*** Data supplied

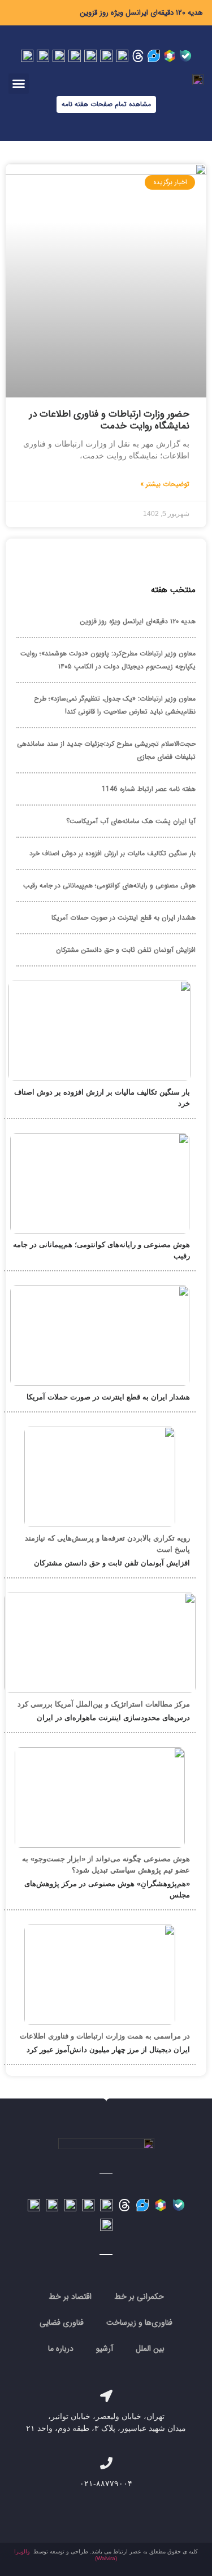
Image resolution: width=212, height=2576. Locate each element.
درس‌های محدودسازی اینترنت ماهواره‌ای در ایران (113, 1717)
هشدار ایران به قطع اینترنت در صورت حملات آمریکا (123, 917)
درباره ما (60, 2348)
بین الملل (150, 2348)
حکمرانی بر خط (139, 2296)
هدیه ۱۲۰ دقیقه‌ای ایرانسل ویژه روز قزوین (141, 13)
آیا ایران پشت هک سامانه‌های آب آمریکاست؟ (131, 821)
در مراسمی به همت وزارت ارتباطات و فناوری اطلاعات (105, 2036)
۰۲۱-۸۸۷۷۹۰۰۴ (106, 2483)
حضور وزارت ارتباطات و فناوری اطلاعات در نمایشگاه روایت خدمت (109, 419)
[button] (18, 83)
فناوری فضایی (62, 2322)
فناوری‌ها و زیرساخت (139, 2322)
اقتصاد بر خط (70, 2296)
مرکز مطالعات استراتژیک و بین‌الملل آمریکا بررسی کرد (104, 1704)
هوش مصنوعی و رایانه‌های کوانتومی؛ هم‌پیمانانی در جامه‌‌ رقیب (109, 885)
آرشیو (104, 2348)
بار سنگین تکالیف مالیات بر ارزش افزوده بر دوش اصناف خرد (112, 853)
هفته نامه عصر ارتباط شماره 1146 (149, 789)
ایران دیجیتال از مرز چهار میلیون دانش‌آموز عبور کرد (108, 2049)
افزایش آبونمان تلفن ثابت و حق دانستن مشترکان (126, 949)
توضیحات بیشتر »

******

▶ **Problem statement**:
Your task is to repeat the opening line of the entries above and each line after it, ending with the line that has "آیا ایران پشت". Do not include the pictures.

▶ **Answer for this exercise**:
Image resolution: width=212, height=2576. Locate each element.
درس‌های محدودسازی اینترنت ماهواره‌ای در ایران (113, 1717)
هشدار ایران به قطع اینترنت در صورت حملات آمریکا (123, 917)
درباره ما (60, 2348)
بین الملل (150, 2348)
حکمرانی بر خط (139, 2296)
هدیه ۱۲۰ دقیقه‌ای ایرانسل ویژه روز قزوین (141, 13)
آیا ایران پشت هک سامانه‌های آب آمریکاست؟ (131, 821)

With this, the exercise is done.